Myth 1: Big data is only for big companies
This myth is similar to Myth #2 (big budget, big teams, big platforms) but both deserve to be discussed (and busted) separately. Big data initiatives are just as valid for a small company as they are for the world’s largest companies.
As a small organization, the data you have may not be as large as some others, but the approach to analyzing and utilizing that data remains the same. Whether your organization has 20, 200, or 2,000 people, you can use the same processes and platforms that Amazon uses to analyze your data to cut expenses, boost sales, increase revenue and create new innovative avenues for growth.
Myth 2: Big Budget, big teams, big platforms
As I mentioned above, this myth is usually found mixed in with Myth #1. Over the years, I’ve heard people say they can’t “do big data” because they “just aren’t one of those large companies with huge budgets.” The reality is that it doesn’t take much to get started in this space. I know a company with less than 10 people that has revenue in the low millions and they have one of the most sophisticated data science pipelines and processes I’ve ever seen. They are “doing” big data just fine without the large teams, large budgets, and large platforms.

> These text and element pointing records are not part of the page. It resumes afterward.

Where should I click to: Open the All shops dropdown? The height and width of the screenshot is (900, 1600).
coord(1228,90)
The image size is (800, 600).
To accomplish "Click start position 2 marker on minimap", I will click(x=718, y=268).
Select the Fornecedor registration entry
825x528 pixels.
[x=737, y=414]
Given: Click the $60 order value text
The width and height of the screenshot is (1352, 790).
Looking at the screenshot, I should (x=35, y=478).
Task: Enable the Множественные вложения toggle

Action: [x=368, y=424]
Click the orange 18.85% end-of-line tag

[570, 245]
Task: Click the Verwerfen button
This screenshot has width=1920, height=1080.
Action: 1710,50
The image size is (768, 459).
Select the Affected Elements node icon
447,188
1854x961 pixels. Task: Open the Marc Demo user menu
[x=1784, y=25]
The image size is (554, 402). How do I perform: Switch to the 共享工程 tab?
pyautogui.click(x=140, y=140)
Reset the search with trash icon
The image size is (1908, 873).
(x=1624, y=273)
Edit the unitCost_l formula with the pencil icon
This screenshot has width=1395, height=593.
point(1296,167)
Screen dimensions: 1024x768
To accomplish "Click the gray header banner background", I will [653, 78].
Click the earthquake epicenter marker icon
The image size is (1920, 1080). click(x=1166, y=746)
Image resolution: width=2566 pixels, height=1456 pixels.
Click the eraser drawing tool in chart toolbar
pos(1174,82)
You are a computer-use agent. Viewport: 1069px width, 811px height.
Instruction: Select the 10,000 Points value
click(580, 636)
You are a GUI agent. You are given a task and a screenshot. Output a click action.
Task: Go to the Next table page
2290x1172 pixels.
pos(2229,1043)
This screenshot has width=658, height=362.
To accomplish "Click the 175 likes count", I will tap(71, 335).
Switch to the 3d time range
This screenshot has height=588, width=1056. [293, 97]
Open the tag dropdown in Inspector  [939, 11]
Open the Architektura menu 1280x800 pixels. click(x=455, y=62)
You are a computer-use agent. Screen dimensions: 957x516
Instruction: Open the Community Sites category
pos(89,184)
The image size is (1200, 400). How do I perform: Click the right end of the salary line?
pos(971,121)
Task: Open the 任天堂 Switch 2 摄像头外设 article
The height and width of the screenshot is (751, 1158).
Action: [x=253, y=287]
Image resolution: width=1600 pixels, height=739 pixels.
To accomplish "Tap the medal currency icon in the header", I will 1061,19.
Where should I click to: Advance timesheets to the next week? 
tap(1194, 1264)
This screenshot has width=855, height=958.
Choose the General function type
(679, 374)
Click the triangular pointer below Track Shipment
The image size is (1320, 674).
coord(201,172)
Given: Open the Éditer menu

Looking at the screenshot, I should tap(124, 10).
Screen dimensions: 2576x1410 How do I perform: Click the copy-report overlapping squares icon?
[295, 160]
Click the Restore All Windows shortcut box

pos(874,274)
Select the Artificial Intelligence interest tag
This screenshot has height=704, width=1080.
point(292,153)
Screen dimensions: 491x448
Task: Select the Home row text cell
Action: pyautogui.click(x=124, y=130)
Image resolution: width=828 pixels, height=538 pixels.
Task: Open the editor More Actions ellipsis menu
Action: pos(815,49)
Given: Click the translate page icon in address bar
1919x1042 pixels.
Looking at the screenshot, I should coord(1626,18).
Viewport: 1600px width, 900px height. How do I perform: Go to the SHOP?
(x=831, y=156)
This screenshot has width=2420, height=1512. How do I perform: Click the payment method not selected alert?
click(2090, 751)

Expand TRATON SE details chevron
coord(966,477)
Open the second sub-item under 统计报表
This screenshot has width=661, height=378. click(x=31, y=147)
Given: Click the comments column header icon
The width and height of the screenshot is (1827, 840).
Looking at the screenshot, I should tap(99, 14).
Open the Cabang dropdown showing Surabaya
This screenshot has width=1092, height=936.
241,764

The ability to spin up cloud-based systems today makes this extremely easy and cost-effective for any organization. This particular 10-person team did have to spend a bit of money to get things started and to re-skill some of their employees to take full advantage of their data, but the investment wasn’t large and has been paid back many times over since.
Myth 3: More data is better
When people first start looking at the amount of data they’ve collected, it’s not unusual to think, “Hey! We should use *all* the data!” While I applaud the enthusiasm, just adding more data isn’t always the answer (rarely is it the answer at all).
It’s easy to think that by adding more variables to a forecasting project that you can get more accuracy, but that isn’t always the case. Sometimes better accuracy leads to less trustworthy models because those models may be over-optimized for one specific set of data, which might lead to catastrophe if the data features change over time.
More data isn’t always better but good, clean data is. Rather than continuously look for more data to add to your systems and processes, start looking for ways to make your existing data processes better. More data can mean more risk, especially if you aren’t constantly reviewing your models, your data governance, and data processes. In most cases, you’ll find more value from investing in good data management than from investing in more data.
Myth 4: Machines are better than humans
One of the challenges I’ve been seeing lately is that many people think they’ll be able to take new approaches like machine learning and artificial intelligence and apply these approaches to their data and things will be automatically better. Some people wrongfully assume that humans can only do so much and machines can do so much more: This is so far from the truth that its dangerous. Machines can only do what a human tells them to do. While there is some research out there trying to develop thinking machines, there’s nothing like that available to organizations today.
A machine learning model will only be as good as the data scientist(s) build it and the data set(s) that were used to create it. There will always be a need for humans in the equation, at least for the foreseeable future.
The urge for more
When dealing with most things in life, people are usually pretty good at determining what is plausible by using their common sense and experience to gauge whether something they hear/read is correct or not. This approach works well until it doesn’t. My experience has shown me that it doesn’t work that well when it comes to big data, AI, and machine learning. Most people’s intuition is wrong (e.g., more data must be better). The company trying to sell a multi-million dollar big data platform for large organizations will always say that you have to have big budgets, big teams, and big platforms for big data. The company selling machine learning and AI consulting services will always try to sell you on “more” because that’s how they make their money and stay in business.
Don’t get me wrong, making money isn’t a bad thing and I strongly advocate that companies hire consulting services to do things that they don’t have the skill to do. But the reality is that you don’t need a lot of data, a huge budget, or large platforms to find value in your data. All you really need to get started is curiosity, some analytical skills, and some good, clean data.